L’altro grande lento dell’album è Dillo Alla Luna. Brano dolente e bellissimo. L’amore deluso viene cantato con delle liriche dolci ed arrabbiate. Il Vasco romantico, ma non più ingenuo. Si veste di una dolcezza nuova che vuole solo la verità. Ha ormai le spalle quadrate per sostenere il peso del fallimento, e può sempre dare la colpa alla luna. L’intro di chitarra è un magnifico arpeggio che ci conduce nel vivo del pezzo, scandendo tutta la sua fragilità e la sua forza. Poi entrano le tastiere, mentre la batteria scandisce il ritmo in questo incedere verso il ritornello. “Guardami in faccia quando mi parli, se sei sincera!” Qui esplode tutto, in un grido che poi diventa quasi un lamento, un pianto, accompagnato dal sax e dalla batteria che mai come in questo brano sono fisici e un tutt’uno con la voce. Roba che all’ascolto ci farà tremare, sempre. I brani rock dell’album sono in realtà pop rock.
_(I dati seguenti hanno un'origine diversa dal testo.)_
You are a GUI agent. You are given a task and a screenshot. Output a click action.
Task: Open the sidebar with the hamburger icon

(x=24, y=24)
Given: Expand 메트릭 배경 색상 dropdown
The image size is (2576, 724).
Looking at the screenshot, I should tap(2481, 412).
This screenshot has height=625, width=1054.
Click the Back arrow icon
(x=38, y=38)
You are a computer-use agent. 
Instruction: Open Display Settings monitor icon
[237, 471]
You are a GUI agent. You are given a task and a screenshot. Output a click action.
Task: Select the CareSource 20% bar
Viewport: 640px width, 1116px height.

Di quello fatto bene, che funziona, con arrangiamenti accattivanti e slogan facili da urlare, funzionali al format del concertone di Vasco. Ed il successivo live album e già sopra citato Fronte Del Palco, ne farà man bassa. Il rocker sa bene che, accanto allo zoccolo duro dei fan della prima ora, c’è un nucleo di neofiti da conquistare con un mix di sound del momento e tematiche easy. Non più i ragazzi fatti a pezzi dalla loro coscienza politica in cerca di qualche paradiso (musicale) artificiale. Bensì ragazzini che semplicemente vogliono divertirsi, sotto la spinta dell’età e dell’epoca edonistica in cui sono nati. E che ai concerti ci vanno per prendere parte ad un eccitante rituale di massa, e sempre meno per amore della Musica. Tendenze che poi si esaspereranno negli anni ’90. Per cui trova posto in questo album una manciata di brani tiepidamente irriverenti, con arrangiamenti godibilissimi. Belli energici, ci immaginiamo a gridarli sotto un palco, infuocati da qualcosa che somiglia alla ribellione senza, ahimè, esserlo.

Domenica LunaticaOrmai È TardiVivere Senza Te…Muoviti!“Stasera!”, sono pezzi sostanzialmente omogenei fra loro. Temi vari riconducibili alla solita tenue irriverenza, e insofferenza, che sia nei confronti di un amico, di una donna, di una situazione, di un’imposizione sociale. Tutti suonati benissimo, con il sax che si contende con le chitarre il ruolo di protagonista.

Vivere senza te fu scritta per l’amico e bodyguard Danilo D’Alessandro conosciuto da tutti con il nome di “Roccia”, che l’aveva abbandonato per scappare a Roma, da una ragazza che si era perdutamente innamorato.

Una menzione a parte merita invece Tango… (Della Gelosia). Interessante esempio di trasposizione di una forma musicale popolare, il tango, in una canzone pop (rock). Sound e ritmo gypsy colorano un testo semplice ma incisivo. Un brano che esula da tutto il resto. Forse un tributo di Vasco alle radici della musica popolare. Forse una sua necessità di fermarsi e riflettere e pensare al passato. Come un adulto che continua a fare musica rock per non deludere la schiera dei suoi fan (storici e giovani) ma che forse ritiene che un ciclo sia finito e che, magari, vorrebbe fare altro.